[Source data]
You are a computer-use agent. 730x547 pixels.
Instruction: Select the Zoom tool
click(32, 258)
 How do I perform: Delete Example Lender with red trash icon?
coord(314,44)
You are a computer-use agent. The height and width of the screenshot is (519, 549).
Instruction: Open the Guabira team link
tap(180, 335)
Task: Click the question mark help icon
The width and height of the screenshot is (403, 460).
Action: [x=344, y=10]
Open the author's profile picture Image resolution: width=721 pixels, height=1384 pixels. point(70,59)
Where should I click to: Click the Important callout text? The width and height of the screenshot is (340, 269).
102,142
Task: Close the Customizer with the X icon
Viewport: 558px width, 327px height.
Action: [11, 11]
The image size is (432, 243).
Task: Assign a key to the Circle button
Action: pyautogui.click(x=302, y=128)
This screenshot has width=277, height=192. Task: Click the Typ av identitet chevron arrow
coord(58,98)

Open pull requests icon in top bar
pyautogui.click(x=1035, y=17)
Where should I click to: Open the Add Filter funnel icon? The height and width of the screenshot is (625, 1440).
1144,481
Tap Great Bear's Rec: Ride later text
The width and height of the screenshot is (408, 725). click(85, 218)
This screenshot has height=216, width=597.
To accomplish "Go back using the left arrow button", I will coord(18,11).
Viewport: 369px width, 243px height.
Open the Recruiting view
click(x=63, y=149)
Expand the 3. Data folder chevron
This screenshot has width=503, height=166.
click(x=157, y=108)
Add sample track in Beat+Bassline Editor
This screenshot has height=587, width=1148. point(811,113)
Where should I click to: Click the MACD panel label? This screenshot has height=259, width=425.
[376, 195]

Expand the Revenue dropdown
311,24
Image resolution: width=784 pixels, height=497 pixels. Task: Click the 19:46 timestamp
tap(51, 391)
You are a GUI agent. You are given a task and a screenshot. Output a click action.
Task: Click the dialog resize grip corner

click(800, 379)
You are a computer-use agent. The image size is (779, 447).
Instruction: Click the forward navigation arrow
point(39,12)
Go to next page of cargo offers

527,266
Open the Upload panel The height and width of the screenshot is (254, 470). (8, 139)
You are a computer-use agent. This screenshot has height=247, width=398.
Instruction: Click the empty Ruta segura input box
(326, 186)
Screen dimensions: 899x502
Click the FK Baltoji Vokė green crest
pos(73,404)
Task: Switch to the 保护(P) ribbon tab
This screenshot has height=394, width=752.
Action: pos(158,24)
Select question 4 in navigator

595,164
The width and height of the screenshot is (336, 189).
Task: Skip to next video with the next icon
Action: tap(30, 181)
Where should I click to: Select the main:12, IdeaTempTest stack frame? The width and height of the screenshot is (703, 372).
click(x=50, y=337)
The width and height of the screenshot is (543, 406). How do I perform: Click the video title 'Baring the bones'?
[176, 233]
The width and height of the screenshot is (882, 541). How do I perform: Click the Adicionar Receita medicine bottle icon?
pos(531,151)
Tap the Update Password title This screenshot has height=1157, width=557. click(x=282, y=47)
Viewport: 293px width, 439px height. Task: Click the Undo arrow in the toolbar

*What is required*. Count how many lines in the data contain the word "computer". Reply with that number only.

*Task output*. 4